Kubernetes: The End of the DIY Era?

Is Kubernetes too much of a good thing?

In the world of cloud technologies, working in open source generally means you have more and better choices. If your code is built on open source, you have more choices of platforms and cloud providers. If you’re a developer, open source probably means you have more choices of projects to work on, and possibly even a greater choice of employers.

But with choice, as with anything else, you can sometimes have too much of a good thing. Case in point: Kubernetes.

Kubernetes, which had its origins at Google, has now spread well beyond that, to the point that more than half of commits now come from outside of Google. The result is an explosion of options for Kubernetes and its surrounding ecosystem, which comprise one of the basic technology sets that any cloud-native‚ or cloud-adopting, team needs to learn.

On the face of it, the burgeoning of choices for Kubernetes is awesome. The same code can now run on nearly any cloud. Enterprises and developers have lots of options.

Unfortunately, there are way too many options. There’s just too much to learn, too quickly, and this high learning curve can complicate implementation and negatively affect organizational culture.

At the highest level, you have to decide whether to invest in an internal knowledge base or to vet external cloud services. The first option is incredibly labor-intensive and hard to scale, while the second raises concerns of vendor lock-in.

At the lowest level, you have to make decisions across networking, storage and cluster configuration. Knowing that these decisions are dynamic and often cascading, how should you set up your load balancers, ingress controllers and API gateway? Do you go with Flannel or Weave for cluster networking, and do you add Calico or Cilium for policy management?

Understanding the implications of storage choices (storage services or configuring your own inside the cluster) and multi-tenancy management (cluster per team or all within one cluster) can make a world of difference. Never mind the complexity when you start to add in features like pod auto scaling, node auto scaling and service meshes.

The Problems with DIY K8s

If your organization is embarking on a journey to move at least some of its operations to the cloud, or to start building cloud-native applications, you’ll have a lot riding on that first champion team—the team that will demonstrate that not only is it possible to move to the cloud, but it’s an excellent idea.

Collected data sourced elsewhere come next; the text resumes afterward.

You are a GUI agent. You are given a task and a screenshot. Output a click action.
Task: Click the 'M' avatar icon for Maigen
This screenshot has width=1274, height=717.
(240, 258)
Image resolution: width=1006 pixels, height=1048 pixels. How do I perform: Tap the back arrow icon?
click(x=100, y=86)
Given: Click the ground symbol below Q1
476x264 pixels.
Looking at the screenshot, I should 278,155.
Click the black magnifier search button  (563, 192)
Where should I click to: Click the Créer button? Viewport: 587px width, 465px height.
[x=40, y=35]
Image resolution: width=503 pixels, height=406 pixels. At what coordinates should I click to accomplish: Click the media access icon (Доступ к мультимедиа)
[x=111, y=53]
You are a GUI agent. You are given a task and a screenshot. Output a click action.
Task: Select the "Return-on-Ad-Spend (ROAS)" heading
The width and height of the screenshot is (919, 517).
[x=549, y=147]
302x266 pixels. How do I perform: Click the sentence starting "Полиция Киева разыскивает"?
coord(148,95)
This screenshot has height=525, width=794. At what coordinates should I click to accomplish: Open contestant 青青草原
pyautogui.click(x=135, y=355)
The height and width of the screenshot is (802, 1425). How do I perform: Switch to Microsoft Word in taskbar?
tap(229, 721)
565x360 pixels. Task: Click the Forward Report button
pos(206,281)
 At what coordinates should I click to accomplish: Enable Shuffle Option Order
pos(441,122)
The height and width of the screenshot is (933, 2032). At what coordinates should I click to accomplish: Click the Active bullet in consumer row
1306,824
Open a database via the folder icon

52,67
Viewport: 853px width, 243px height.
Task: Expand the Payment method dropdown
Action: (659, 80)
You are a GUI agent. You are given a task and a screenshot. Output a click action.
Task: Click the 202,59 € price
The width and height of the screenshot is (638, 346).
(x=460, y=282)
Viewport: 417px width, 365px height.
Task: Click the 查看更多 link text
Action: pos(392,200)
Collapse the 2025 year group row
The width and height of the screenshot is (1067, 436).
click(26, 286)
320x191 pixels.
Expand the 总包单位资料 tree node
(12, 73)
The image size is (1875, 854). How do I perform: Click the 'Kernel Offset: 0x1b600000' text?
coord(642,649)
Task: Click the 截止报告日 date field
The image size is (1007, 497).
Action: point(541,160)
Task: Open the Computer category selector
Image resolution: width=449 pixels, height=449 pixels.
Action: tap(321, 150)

It’s a little crazy to take that first champion team, tell them they’re in charge of investigating cloud-native technologies and let them loose on the more than 300 projects that make up the world of Kubernetes. It’s just too much.

Then, assuming they get their Kubernetes choices together, the team will need to become adept at all the lifecycle management aspects of Kubernetes: standing up clusters, maintaining them, networking, storage and keeping up with releases. In the Kubernetes world, those releases can come every three months. You’ll also be assuming the responsibility, and liability, for keeping the whole thing secure. Managing this all in-house means taking on a significant amount of risk.

As you’ve probably already found, it’s not easy to hire the right people to do this and it’s expensive. There’s just no escaping the fact that, in keeping all of this in-house, you’re investing resources, time and money in becoming an expert in an entire ecosystem, when you could be concentrating on the aspects of your business that set you apart and provide value to your customer.

In addition, Kubernetes already faces significant barriers to adoption in the enterprise. Large, traditional businesses have invested in established technologies and their IT teams have developed expertise in managing them. Getting these teams to pay attention to, and develop skills around, any new technology is daunting—let alone a new technology as broad and complex as Kubernetes.

Managing the Problem

Despite these issues, Kubernetes can help organizations deliver significant value. But how?

The challenges of standing up Kubernetes clusters, maintaining them, networking and storage are moving out of the realm of do-it-yourself. Managed services for Kubernetes have emerged to provide businesses with curated, integrated, Kubernetes stacks, and the open source Kubernetes certification alleviates lock-in concern.

These managed services relieve you of the burden of being a Kubernetes expert and provide a lower barrier to entry in the enterprise. Even the most advanced early users of Kubernetes are moving toward this model, because it enables their teams to move higher up the stack and frees them to do more important work that ultimately will differentiate them from their competitors.

When in doubt, start small with something new and take advantage of managed services to ease the burden of jumping into the cloud-native fray of Kubernetes.

Bob Quillin

Bob Quillin is Vice President of Developer Relations for Oracle Cloud Infrastructure. He was previously CEO and co-founder of StackEngine, an Austin-based Docker and container management platform startup acquired by Oracle.